You shoot the lowest score of your career, during which you hit the longest drive of your career and proceed to leave Graeme McDowell and David Frost two shots behind in a prestigious European Open field. Well, you do if your name is Ross Fisher, a young man who is rapidly turning "ignorance is bliss" into a golfing cliché. The one and only other time that the 27-year-old from Ascot had played a Tour event "blind" – i.e. without a practice round – was last November's HSBC Champions Tournament in Shanghai and he ended up taking Phil Mickelson to the second hole of a sudden-death play-off.
"Perhaps I should do it all the time," joked Fisher. Believe it. If they thought it would lead to a nine-under 63, containing 10 birdies with six coming in the last six holes then every bloke with a diamond sweater would do it all the time. Including Tiger.
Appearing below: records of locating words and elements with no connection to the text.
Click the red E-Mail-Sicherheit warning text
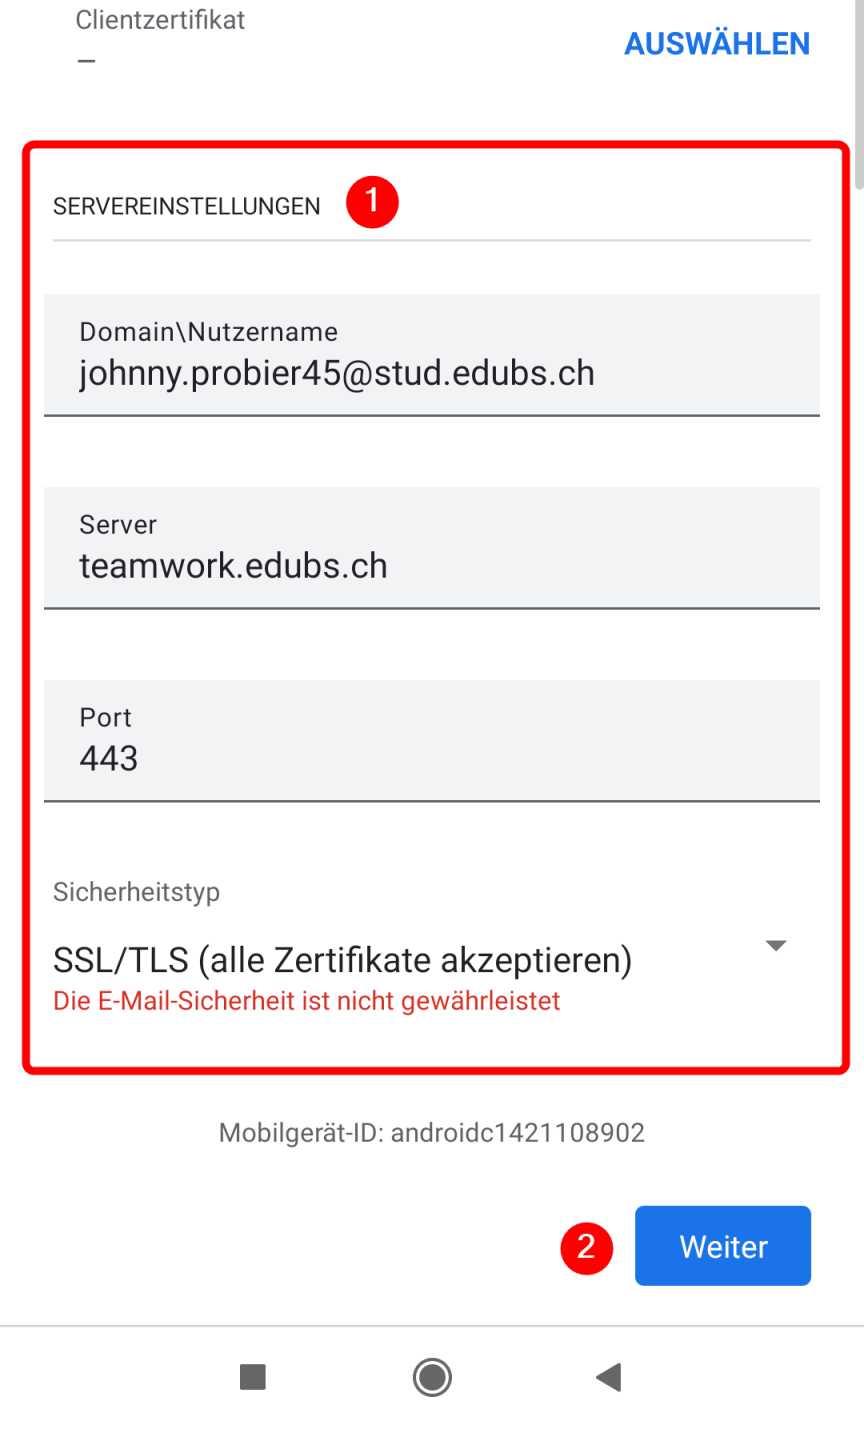 click(x=306, y=1001)
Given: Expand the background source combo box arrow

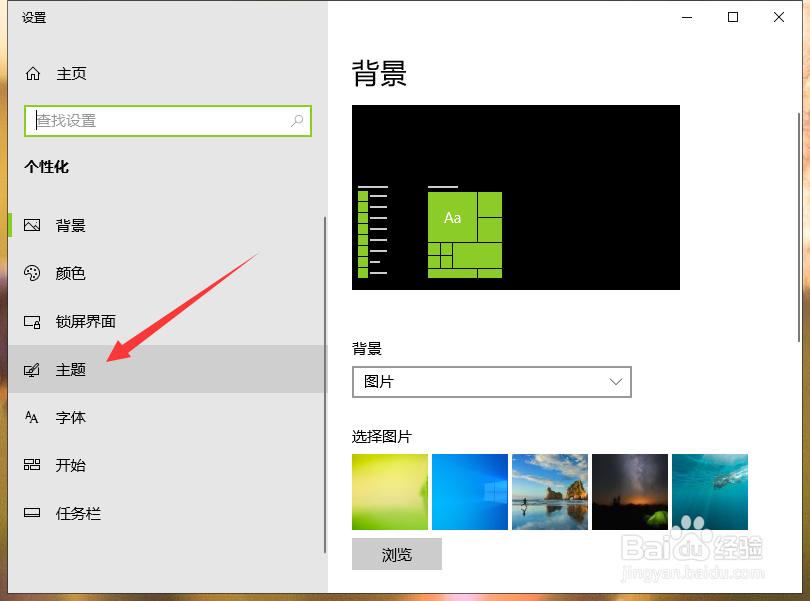Looking at the screenshot, I should 617,382.
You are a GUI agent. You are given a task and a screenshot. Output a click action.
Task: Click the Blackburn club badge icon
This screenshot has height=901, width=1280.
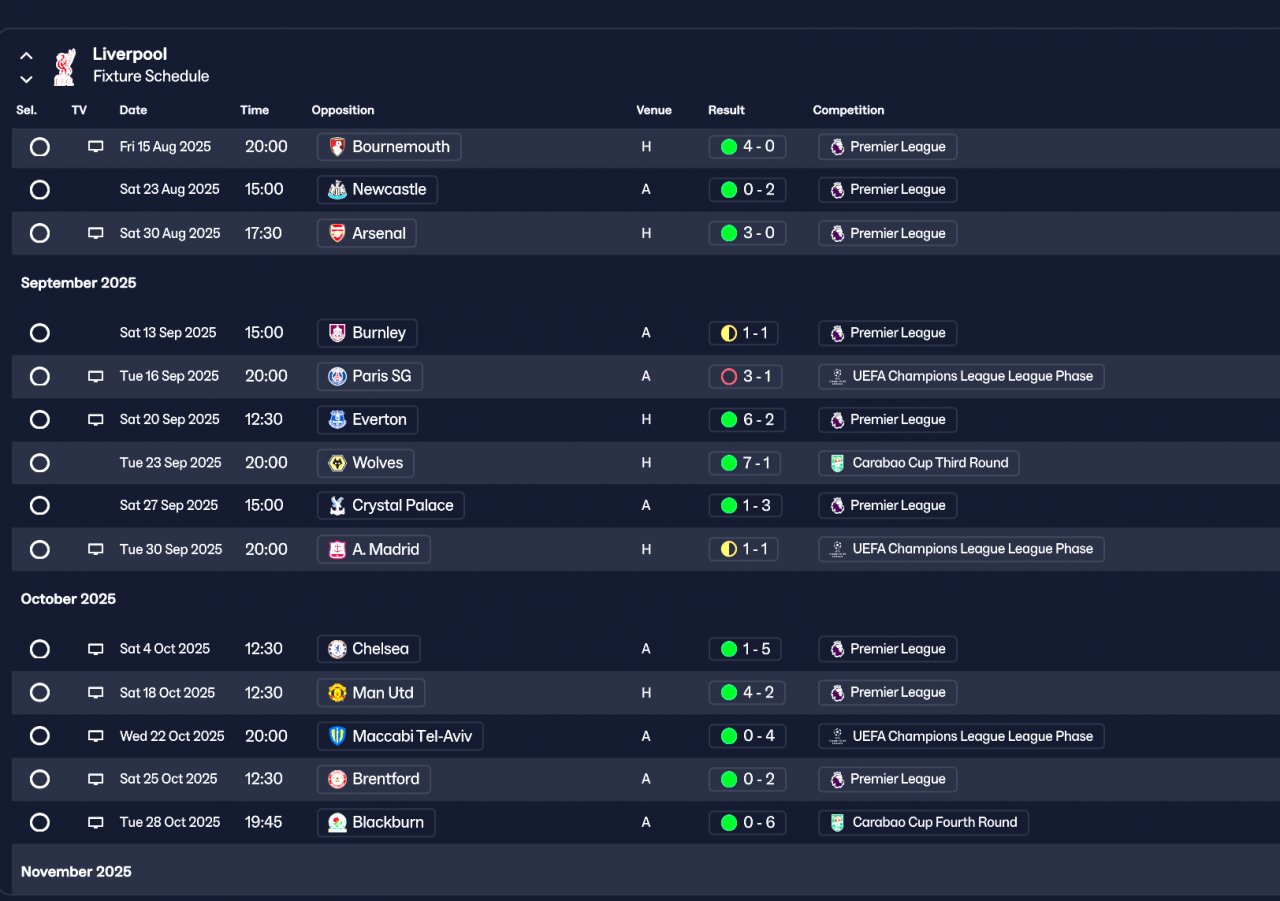(x=337, y=822)
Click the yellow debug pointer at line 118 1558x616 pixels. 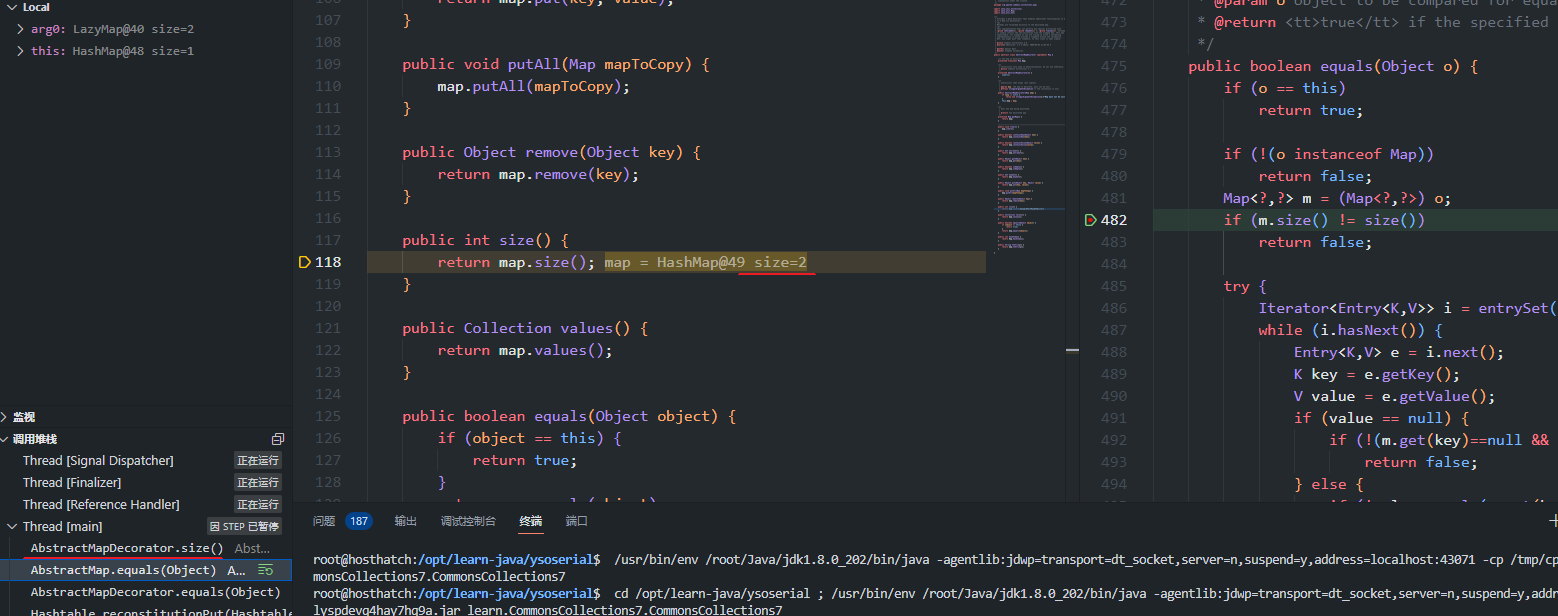[305, 262]
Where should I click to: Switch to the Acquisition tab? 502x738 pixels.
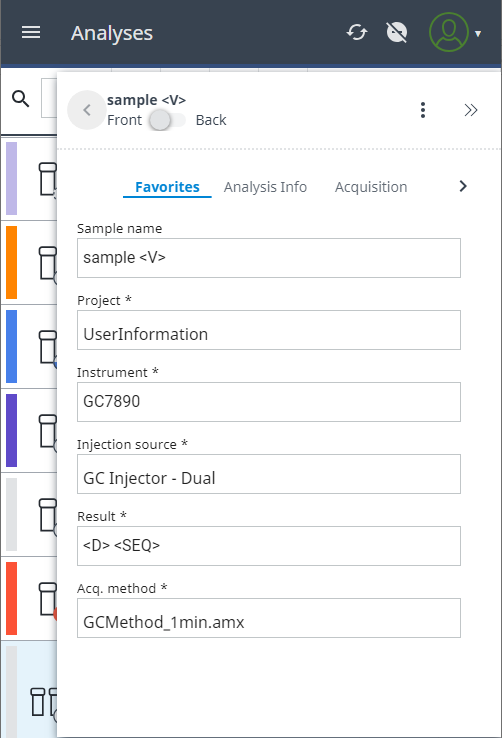tap(371, 187)
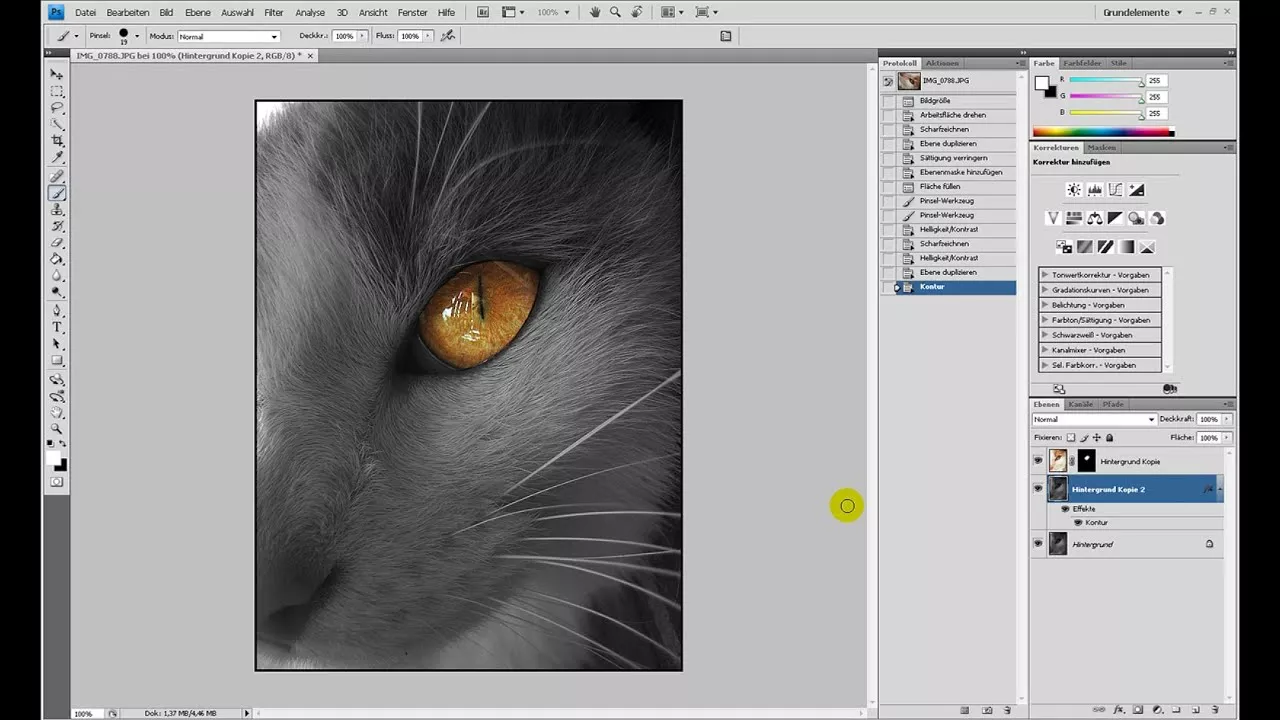Toggle visibility of the Effekte entry

click(1065, 509)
What made Fisher's morning all the remarkable were the windy conditions. This Jack Nicklaus-designed layout in deepest Kent is hardly the most foreboding, but the rough is certainly deep when located, as the majority of the field could testify. Inevitably, Fisher put the bulk of his fantastical deeds down to his driving and, crikey, was it "bulky". Especially the boomer down his last hole (the ninth) which drew a simple reaction from one startled onlooker behind the tee – "That's sick".
It was later worked out to have travelled 413 yards and although that was wind-assisted Fisher was not about to let that minimise the titanium magnitude. "You can probably take a little bit off it," he said. "But it was still big." When told about the drive and indeed the score, Colin Montgomerie commented: "Ross is Nadal-like. He's so strong. He hits it so far."
The caddie is not bad either. Granted, Adam Marrow did try to persuade Fisher to withdraw after a gruelling day at Sunningdale at the beginning of the week – when the player ranked 104th in the world was one of 18 players from a field of 120 to win a place at Royal Birkdale in two weeks' time – but the manner in which he navigated his man around the layout was exemplary. Marrow's nickname should be "Tom Tom". And what a route they took to their destination.
The pair came to the fourth (their 13th) on three-under and then in Fisher's words, "It all became a bit weird, a bit surreal". A sand-wedge to eight feet, a holed bunker shot and a 20-foot putt were just three of the strikes that featured in his sextuplet.
"I've never had six in a row before, three or maybe four," said Fisher, who four weeks ago played in his first US Open. "That was the lowest score I've had as a pro and probably the most solid round." Since seeking help from Europe's newest chipping guru, the former Tour professional Mark Roe, Fisher has improved immeasurably and a victory here would haul him into the automatic qualification positions for the Ryder Cup. He would not be out of place on Nick Faldo's team.
Nor, for that matter, would McDowell. The Ulsterman has returned to form with a vengeance this year and is 11th in the Ryder standings. A 65 left him perfectly poised to launch a challenge for this £400,000 first prize.